**Task brief:**
For the data below, please report each line where the word "computer" is found.

**Saved data entries:**
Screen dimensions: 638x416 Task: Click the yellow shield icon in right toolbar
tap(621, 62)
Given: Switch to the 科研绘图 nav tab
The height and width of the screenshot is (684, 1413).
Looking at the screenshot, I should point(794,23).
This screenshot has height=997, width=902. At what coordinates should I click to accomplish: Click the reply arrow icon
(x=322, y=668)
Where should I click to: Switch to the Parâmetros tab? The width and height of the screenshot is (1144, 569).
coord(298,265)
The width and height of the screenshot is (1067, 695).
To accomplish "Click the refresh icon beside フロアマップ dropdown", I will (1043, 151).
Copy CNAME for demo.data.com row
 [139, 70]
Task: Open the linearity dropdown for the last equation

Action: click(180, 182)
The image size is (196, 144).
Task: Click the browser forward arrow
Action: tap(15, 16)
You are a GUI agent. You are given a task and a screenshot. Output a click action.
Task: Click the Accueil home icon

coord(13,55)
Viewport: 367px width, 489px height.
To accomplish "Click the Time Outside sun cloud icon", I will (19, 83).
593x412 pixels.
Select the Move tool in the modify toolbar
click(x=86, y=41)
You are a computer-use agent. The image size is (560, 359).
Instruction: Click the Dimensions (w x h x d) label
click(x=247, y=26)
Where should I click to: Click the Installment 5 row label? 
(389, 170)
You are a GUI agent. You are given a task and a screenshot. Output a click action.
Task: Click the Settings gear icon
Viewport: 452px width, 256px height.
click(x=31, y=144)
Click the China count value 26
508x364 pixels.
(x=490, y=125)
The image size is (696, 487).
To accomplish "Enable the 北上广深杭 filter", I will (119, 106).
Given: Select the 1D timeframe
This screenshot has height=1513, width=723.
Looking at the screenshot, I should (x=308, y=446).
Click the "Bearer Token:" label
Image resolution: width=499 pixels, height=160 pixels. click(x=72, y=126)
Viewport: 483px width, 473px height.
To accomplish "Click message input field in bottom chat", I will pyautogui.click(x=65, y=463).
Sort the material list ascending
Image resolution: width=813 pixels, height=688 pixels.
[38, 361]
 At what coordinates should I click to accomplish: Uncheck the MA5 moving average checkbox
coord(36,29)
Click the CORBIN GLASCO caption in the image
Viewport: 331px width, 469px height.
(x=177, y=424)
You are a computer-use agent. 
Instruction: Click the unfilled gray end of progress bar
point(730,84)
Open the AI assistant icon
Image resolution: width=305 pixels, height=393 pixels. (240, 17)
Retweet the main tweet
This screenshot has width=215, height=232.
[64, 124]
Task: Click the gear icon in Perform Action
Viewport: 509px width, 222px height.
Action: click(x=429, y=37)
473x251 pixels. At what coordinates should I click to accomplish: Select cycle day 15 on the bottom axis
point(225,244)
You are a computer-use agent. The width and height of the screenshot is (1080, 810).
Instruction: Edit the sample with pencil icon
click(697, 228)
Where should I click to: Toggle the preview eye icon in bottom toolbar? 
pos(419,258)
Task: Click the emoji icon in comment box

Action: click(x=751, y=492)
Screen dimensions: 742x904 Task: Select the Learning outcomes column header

**Result of this task:**
You are a computer-use agent. The image size is (560, 359).
You are a computer-use agent. 
You are a computer-use agent. The width and height of the screenshot is (1080, 810).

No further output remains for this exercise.